Un crâne vieux de 400.000 ans pourrait élucider l’origine de l’homme de Néandertal

666

La découverte au Portugal d’un crâne d’hominidé fossilisé datant de 400.000 ans pourrait aider à élucider l’évolution des ancêtres des humains en Europe ainsi que l’origine de l’homme de Néandertal.

La découverte a été publiée lundi dans les Comptes rendus de l’académie américaine des sciences (PNAS). Il s’agit du plus ancien crâne fossilisé d’hominidé trouvé dans la péninsule Ibérique.

Il « marque une contribution importante à la compréhension de l’évolution humaine pendant la période dite du Pléistocène moyen en Europe et notamment sur l’origine des Néandertaliens», estiment les membres d’une équipe internationale de chercheurs.

Avant cela, l’histoire de l’évolution des ancêtres des humains en Europe pendant cette période était très controversée en raison de la rareté et de la datation incertaine des fossiles qui allait de 200.000 à plus de 400.000 ans, relèvent ces scientifiques.

 

Une découverte cruciale

L’âge de ce crâne a pu être établi plus précisément grâce à la datation des sédiments et stalagmites dans lesquels il était piégé. «Ce nouveau fossile est très intéressant car cette région d’Europe est cruciale pour comprendre les origines et l’évolution de l’homme de Néandertal», explique Rolf Quam, professeur adjoint d’anthropologie à l’université Binghamton à New York et l’un des coauteurs de cette découverte.

«Le crâne, trouvé en 2014 sur le site d’Aroeira, partage en effet des traits anatomiques avec d’autres fossiles de la même période découverts dans le nord de l’Espagne, dans le sud de la France et en Italie», précise-t-il.
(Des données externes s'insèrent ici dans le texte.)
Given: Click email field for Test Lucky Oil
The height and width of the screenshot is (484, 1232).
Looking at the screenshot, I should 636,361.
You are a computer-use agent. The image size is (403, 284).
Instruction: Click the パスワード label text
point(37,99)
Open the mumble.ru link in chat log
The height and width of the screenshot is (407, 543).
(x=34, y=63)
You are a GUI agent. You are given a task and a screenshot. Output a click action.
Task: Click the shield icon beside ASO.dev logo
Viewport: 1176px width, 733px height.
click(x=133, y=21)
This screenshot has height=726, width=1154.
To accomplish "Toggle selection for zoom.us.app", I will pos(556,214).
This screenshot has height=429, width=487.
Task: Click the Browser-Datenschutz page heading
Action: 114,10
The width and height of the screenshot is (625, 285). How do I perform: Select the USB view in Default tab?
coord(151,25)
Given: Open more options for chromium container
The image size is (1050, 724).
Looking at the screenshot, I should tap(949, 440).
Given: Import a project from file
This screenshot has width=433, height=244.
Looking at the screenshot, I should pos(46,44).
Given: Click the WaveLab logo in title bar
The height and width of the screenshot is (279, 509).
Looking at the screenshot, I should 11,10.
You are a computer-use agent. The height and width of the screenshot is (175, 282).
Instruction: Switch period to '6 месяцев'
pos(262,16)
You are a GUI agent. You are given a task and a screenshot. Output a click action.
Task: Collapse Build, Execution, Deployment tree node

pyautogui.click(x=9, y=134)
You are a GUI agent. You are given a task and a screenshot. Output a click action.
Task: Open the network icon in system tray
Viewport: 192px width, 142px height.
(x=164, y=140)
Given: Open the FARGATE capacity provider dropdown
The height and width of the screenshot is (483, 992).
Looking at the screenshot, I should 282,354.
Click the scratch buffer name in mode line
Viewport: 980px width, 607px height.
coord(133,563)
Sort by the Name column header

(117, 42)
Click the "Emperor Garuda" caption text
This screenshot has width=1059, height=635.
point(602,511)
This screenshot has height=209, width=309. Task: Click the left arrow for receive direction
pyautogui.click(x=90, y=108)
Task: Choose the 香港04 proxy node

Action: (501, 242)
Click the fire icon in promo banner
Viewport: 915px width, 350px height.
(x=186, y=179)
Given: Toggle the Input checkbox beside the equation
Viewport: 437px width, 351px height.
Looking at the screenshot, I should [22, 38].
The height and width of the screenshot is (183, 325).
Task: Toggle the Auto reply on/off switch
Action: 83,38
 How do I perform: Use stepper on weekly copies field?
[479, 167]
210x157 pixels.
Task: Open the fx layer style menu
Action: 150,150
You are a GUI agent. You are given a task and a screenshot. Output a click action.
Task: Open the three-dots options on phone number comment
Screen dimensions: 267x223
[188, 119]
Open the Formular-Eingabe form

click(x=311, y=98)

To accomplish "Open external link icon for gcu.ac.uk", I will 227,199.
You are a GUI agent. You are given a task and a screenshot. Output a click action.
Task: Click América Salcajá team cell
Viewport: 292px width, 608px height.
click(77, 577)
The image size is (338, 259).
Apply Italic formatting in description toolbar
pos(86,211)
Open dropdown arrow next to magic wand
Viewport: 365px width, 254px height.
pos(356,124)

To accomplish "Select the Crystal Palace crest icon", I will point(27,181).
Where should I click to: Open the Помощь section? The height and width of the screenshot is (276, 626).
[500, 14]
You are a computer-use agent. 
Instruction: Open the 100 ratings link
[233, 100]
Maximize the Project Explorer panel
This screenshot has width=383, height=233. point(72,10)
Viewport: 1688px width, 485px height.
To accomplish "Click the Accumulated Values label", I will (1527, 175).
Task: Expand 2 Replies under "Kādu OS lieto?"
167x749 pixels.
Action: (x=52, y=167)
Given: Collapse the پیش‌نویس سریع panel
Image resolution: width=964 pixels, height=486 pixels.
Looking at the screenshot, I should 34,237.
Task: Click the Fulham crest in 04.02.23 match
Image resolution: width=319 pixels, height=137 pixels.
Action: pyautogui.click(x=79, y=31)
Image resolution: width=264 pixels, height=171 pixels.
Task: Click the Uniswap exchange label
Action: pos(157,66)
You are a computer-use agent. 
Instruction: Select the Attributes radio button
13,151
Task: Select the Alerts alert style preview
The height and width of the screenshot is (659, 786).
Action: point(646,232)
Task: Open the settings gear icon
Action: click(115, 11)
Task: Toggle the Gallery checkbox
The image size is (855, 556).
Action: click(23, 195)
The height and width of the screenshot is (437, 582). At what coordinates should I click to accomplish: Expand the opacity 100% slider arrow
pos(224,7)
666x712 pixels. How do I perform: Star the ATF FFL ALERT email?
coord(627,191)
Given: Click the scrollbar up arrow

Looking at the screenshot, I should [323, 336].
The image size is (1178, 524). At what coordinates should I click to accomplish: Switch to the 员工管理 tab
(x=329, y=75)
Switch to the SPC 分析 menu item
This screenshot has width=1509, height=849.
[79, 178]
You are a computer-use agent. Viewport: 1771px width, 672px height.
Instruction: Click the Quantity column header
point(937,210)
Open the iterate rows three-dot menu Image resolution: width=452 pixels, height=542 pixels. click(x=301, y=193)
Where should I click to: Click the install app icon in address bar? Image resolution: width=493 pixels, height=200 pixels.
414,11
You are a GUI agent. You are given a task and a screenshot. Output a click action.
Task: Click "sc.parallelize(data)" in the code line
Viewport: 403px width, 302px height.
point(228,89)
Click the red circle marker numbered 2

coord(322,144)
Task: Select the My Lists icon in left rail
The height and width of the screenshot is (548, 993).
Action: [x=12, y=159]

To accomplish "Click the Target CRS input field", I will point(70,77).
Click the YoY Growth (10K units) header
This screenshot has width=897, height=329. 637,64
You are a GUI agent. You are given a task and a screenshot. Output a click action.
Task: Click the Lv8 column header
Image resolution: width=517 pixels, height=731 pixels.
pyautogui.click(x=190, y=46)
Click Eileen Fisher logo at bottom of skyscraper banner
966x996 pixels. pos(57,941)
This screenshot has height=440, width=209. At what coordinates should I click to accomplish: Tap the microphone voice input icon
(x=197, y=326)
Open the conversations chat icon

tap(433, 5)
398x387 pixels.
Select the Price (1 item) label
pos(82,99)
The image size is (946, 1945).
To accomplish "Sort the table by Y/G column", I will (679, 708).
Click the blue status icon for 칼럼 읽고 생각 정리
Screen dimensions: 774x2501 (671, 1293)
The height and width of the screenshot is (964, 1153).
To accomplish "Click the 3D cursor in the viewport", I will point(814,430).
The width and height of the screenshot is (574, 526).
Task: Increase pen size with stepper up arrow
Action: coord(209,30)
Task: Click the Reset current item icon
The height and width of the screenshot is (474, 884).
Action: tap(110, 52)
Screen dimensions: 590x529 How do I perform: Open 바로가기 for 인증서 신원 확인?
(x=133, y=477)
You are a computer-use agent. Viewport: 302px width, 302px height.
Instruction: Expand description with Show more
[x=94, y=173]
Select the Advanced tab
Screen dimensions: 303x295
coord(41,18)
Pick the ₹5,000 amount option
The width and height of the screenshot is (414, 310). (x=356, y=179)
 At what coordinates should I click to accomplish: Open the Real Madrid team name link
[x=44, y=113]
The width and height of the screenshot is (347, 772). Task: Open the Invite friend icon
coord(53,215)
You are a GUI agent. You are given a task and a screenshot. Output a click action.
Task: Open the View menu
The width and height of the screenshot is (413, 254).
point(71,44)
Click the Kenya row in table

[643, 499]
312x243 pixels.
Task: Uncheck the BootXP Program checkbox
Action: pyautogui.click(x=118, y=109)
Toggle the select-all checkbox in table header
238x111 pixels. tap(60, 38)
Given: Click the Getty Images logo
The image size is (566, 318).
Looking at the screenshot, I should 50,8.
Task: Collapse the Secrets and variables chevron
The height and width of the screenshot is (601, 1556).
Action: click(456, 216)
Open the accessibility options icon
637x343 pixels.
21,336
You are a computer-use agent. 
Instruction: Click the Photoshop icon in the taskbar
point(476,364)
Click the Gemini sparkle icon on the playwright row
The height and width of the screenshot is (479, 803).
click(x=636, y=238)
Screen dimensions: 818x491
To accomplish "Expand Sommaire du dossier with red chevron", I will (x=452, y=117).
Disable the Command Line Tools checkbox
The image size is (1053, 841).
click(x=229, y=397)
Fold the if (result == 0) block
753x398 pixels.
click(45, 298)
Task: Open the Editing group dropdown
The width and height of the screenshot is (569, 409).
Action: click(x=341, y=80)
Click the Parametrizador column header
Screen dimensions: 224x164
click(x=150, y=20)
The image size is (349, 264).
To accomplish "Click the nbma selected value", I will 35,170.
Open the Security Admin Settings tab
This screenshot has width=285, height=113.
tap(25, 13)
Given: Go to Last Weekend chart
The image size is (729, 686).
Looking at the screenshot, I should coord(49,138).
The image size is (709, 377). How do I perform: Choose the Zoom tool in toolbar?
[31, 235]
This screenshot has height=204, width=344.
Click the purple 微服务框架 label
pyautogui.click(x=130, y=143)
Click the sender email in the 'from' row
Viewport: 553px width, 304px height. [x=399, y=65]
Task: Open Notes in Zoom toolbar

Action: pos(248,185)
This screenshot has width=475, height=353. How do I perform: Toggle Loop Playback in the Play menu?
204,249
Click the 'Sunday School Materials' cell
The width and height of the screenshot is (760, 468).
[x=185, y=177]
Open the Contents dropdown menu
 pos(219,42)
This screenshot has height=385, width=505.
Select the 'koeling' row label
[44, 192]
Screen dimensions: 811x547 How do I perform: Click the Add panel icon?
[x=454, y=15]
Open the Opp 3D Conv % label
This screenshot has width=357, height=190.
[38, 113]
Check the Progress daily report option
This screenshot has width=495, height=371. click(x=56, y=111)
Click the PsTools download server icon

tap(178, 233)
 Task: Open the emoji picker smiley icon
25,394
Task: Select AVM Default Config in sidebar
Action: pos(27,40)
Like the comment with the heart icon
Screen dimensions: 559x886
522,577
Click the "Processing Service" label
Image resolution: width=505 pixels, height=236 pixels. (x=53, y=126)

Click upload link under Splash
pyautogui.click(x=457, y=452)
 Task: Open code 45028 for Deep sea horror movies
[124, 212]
De ce fait, ce crâne «accroît la diversité anatomique de la collection de fossiles d’hominidés de cette période en Europe, suggérant que des populations montraient différentes combinaisons de caractéristiques morphologiques», ajoute l’anthropologue.

Ce crâne ainsi que deux dents montrant des signes d’usure indiquent qu’il s’agissait d’un individu adulte. Ni son sexe, ni son espèce n’ont pu être déterminés. Il montre des traits morphologiques typiques de ce qui paraît être un ancêtre de l’homme de Néandertal, dont notamment un épaississement osseux prononcé au niveau des sourcils. Ce fossile est aussi l’un des plus anciens sur le continent européen à être directement lié à des outils de la culture acheuléenne qui a commencé à s’étendre en Europe il y a 500.000 ans. Celle-ci avait d’abord émergé en Afrique et s’était ensuite propagée sur le continent européen en passant par le Proche-Orient.

Deux ans d’extraction

Le crâne d’Aroeira a été trouvé à proximité d’un grand nombre de ces outils de pierre dont des bifaces, de petites haches. Les paléontologues ont aussi découvert 209 restes d’animaux, comme des cervidés. Piégé dans un bloc de pierre, le crâne a été transporté dans le laboratoire du Centre de recherche sur l’évolution et les comportements humains à l’Institut de paléoanthropologie de Madrid, en Espagne, pour les délicates opérations d’extraction qui ont duré deux ans.

Ce nouveau fossile sera au centre d’une exposition sur l’évolution humaine en octobre prochain au Musée National d’Archéologie de Lisbonne au Portugal.